Supplied entries:
○ ○ ○ ○ ○ ○ ○
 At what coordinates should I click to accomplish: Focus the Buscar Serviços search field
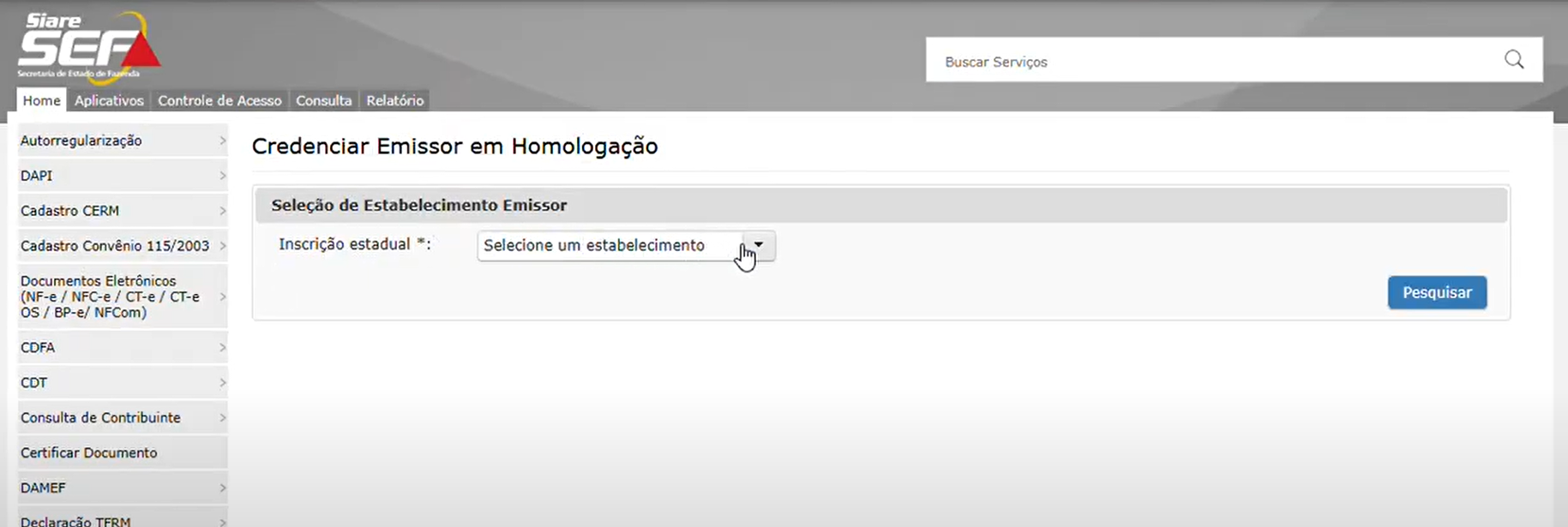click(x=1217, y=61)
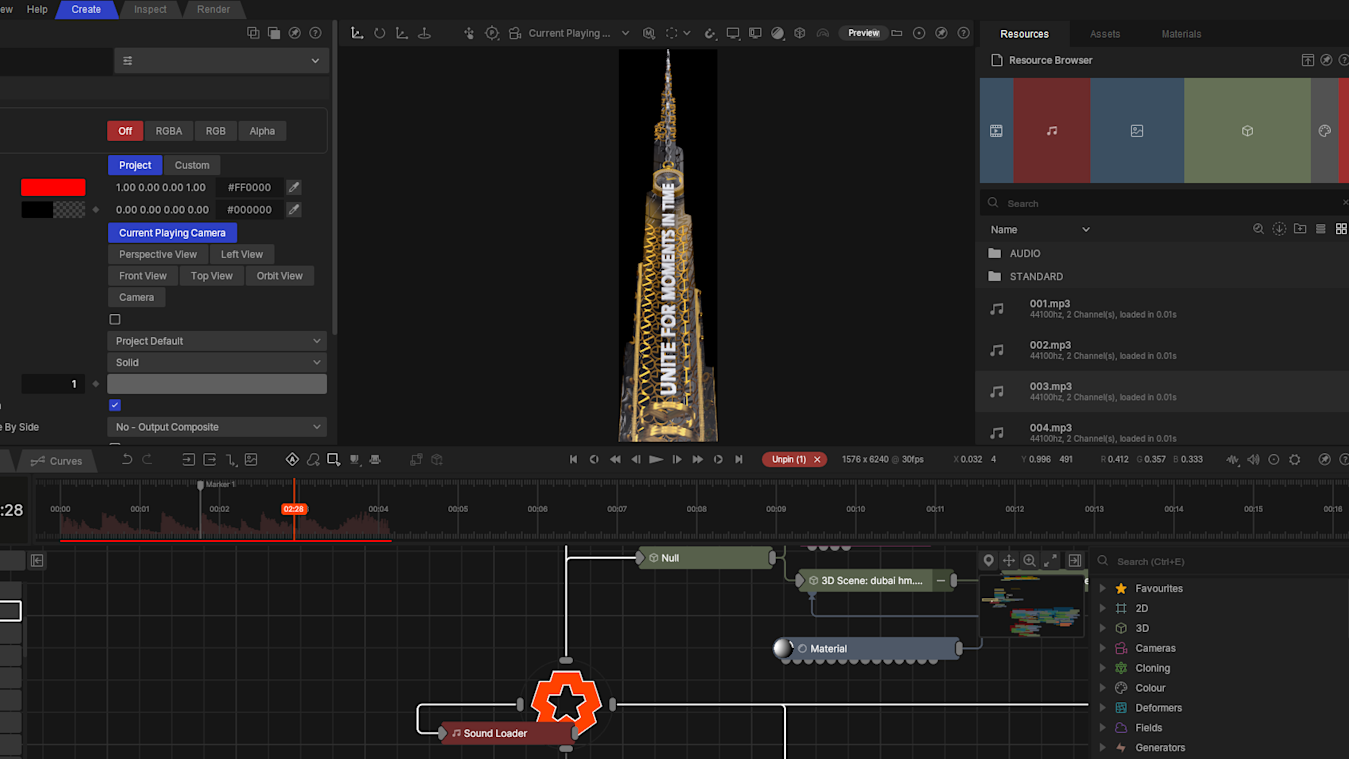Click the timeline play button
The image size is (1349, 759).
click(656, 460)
○ ○ ○ ○ ○ ○ ○
Return the entries above exactly, skipping any images.

 At what coordinates should I click to accomplish: Focus the Buscar Serviços search field
click(x=1217, y=61)
Click the timeline play button
The image size is (1349, 759).
click(656, 460)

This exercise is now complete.